A Simple Explanation Of Why Flash Matters.

Let’s start by saying that the title is a little deceptive.  I think that traditional hard disk is over.  You can start by seeing it in PC and Apple computer sales.  Look at the Apple’s laptops which offer SSDs as replacements for hard disks.  Or Sony which offers SSDs or at worst they offer traditional hard disks with a  flash-based cache SSD.  These are the consumer side of the flash revolution. Violin Memory provides extreme performance for the opposite end of the spectrum – the enterprise.  One of the key benefactors of enterprise flash is the database.  Figure 1 has a six reasons that only begin to scratch the surface.

Figure 1 : Flash Matters.
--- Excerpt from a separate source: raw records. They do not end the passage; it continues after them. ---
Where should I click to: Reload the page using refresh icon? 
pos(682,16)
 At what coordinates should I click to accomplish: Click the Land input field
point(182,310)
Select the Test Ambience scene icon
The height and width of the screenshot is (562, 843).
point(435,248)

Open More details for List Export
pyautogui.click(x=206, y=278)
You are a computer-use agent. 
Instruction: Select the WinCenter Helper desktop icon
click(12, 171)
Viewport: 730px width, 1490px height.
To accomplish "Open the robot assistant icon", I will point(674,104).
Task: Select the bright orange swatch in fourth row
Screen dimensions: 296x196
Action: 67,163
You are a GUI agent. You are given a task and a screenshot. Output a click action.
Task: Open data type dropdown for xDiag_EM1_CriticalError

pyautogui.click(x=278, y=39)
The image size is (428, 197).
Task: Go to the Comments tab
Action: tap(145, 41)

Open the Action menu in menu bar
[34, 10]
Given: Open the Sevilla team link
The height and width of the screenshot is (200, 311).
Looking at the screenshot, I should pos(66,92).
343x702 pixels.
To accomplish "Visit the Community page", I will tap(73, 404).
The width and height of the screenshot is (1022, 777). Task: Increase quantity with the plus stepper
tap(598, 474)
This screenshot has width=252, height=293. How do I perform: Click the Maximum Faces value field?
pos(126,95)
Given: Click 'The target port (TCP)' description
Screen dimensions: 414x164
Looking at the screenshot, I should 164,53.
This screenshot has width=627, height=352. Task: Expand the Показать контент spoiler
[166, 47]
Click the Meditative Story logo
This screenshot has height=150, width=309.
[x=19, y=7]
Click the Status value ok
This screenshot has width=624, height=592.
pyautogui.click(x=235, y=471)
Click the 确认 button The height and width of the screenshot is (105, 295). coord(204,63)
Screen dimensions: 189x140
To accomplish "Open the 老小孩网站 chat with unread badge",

Here are six reasons that only begin to scratch the surface.

Figure 1 : Flash Matters. Here are six reasons that only begin to scratch the surface.

Lower Latency. The first point is that it takes less time to accomplish the same work on flash. It lowers latency. When you lower the IO time-cost per transaction – you can provide more transaction in a given amount of time compared to hard disk technology.
Improve CPU Efficiency. As processes wait much less time for IO operations, CPU process “wait states”  dramatically decline, making for a more efficient CPU.
Increased Throughput. The combination of the improving latency and CPU efficiency make for higher throughput. Higher throughput.  More transactions in a given set of time are pushed through compared to traditional hard disk technology.
Reduce Licenses, Servers, Floor space, power & cooling costs.  Along the way, if large we are dealing with substantials numbers of servers –  the more efficient CPUs in those servers are doing much more work (because of the improved throughput, lower latencies and pushing through more transactions) and this reduces the need for more servers and database licenses. The result is less servers and less datacenter floor space are needed.
Improves Predictability.  With enterprise flash arrays, such as Violin Memory‘s 6000 Series a lot of effort has gone into developing algorithms that aim for improved predictability – avoiding the infamous SSD Write-Cliff issues.
Redundant and Highly Available. It’s important that everything in the array hardware is redundant and provides enterprise grade high availability.

This only scratches the surface.